All of the processors assigned to a Launcher job are part of the same control group on their computer. If you run threaded applications from inside Launcher, you should be aware that they may contend with each other for processors, as every started program will be able to see all the available processors. It is recommended that Launcher be used with serial programs (one processor) or that threaded programs be set to use only a single thread.

Scheduling Methods

From the TACC documentation:


The launcher has three available behaviors for scheduling jobs, available by setting the
environment variable $LAUNCHER_SCHED: (descriptions below assume k = task, p = num. procs,
n = num. jobs)

  • dynamic (default) – each task k executes the first available unclaimed line
  • interleaved – each task k executes every (k+p)th line
  • block – each task k executes lines [ k(n/p) + 1, (k+1)(n/p) ]

Please note that only the “block” and “interleaved” methods are currently supported by ARC. As such, $LAUNCHER_SCHED is set to “block” by default in the module. Feel free to set this to “interleaved” if you think it would be better for your workflow, but “dynamic” will not behave in the way that you would expect. We plan to support this feature in the future to offer flexibility.

To choose a different scheduling method, you could set $LAUNCHER_SCHED in your job script sometime before calling paramrun:

export LAUNCHER_SCHED="interleaved"

Referencing Launcher

The TACC documentation requests that users cite it in published work.

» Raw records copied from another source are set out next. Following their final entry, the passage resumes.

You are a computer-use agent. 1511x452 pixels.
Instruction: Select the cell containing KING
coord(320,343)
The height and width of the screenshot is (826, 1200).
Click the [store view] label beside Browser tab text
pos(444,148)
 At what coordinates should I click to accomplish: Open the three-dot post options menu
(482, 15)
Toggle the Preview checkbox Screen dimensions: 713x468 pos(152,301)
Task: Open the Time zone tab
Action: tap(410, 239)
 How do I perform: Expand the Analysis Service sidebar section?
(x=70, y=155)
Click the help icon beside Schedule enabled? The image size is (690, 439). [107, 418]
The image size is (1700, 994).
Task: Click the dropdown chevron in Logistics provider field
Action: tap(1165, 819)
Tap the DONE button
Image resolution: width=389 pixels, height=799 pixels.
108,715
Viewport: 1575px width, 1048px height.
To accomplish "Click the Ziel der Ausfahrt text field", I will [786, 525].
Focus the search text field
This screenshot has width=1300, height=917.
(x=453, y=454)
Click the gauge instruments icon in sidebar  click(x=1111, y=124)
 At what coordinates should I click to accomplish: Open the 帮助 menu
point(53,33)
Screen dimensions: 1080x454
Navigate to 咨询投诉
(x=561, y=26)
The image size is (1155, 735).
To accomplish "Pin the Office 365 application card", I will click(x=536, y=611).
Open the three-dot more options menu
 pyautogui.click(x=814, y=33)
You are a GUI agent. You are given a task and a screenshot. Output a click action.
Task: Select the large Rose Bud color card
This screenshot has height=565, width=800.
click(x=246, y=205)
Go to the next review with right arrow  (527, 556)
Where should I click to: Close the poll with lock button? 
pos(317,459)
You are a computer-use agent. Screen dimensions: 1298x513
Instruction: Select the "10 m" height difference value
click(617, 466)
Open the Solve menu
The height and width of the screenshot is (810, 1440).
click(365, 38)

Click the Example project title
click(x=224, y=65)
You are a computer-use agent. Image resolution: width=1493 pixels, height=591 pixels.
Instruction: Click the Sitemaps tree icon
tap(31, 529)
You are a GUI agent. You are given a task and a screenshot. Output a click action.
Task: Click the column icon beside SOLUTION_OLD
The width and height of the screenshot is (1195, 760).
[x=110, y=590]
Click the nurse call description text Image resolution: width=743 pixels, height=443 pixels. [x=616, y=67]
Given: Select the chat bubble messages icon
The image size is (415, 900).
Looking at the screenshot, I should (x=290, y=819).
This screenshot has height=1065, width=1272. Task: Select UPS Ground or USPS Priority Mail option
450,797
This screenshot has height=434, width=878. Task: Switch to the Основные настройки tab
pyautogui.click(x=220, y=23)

If you are using Launcher, please remember to make a reference to it when publishing results. The file paper/paper.bib contains the BibTeX-formatted citation list. Please reference entry Wilson:2014:LSF:2616498.2616533 (i.e., in LaTeX: \cite{Wilson:2014:LSF:2616498.2616534}).


To access the citation list from within the ARC module, you can copy it to a directory of your choice ($HOME, for example):

$ cp $LAUNCHER_DIR/paper/paper.bib ~/

Some real text.

Examples

Working examples showing how to use Launcher are available in /sw/examples/launcher/. There are two example directories at that location. To use either, start by loading the Launcher module.

$ module load launcher

Example 1

This is a simple example that writes many “Hello, world!” messages in parallel.

  1. Copy the example directory to your home directory and cd into it.
    $ cp -R /sw/examples/launcher/example1 ~/
    $ cd ~/example1
    
  2. Edit the file helloworldshort.sbat. You only need to add a working Slurm account to the SBATCH script (the --account option).
  3. Submit the job.
    $ sbatch helloworldshort.sbat

This job should finish quickly, and an output file should appear in your current directory with the results printed.

Example 2

This is a slightly more complicated example that perhaps demonstrates more realistic usage.

  1. Copy the example directory to your home directory and cd into it.
    $ cp -R /sw/examples/launcher/example2 ~
    $ cd ~/example2
  2. Run the create-jobfile.sh script. It is important to run this script inside of your copied example directory.
    $ ./create-jobfile.sh
  3. Edit the file process-data.sbat. You only need to add a working Slurm account to the PBS script (the --account option).
  4. Submit the job.
    $ sbatch process-data.sbat

This job should also finish relatively quickly.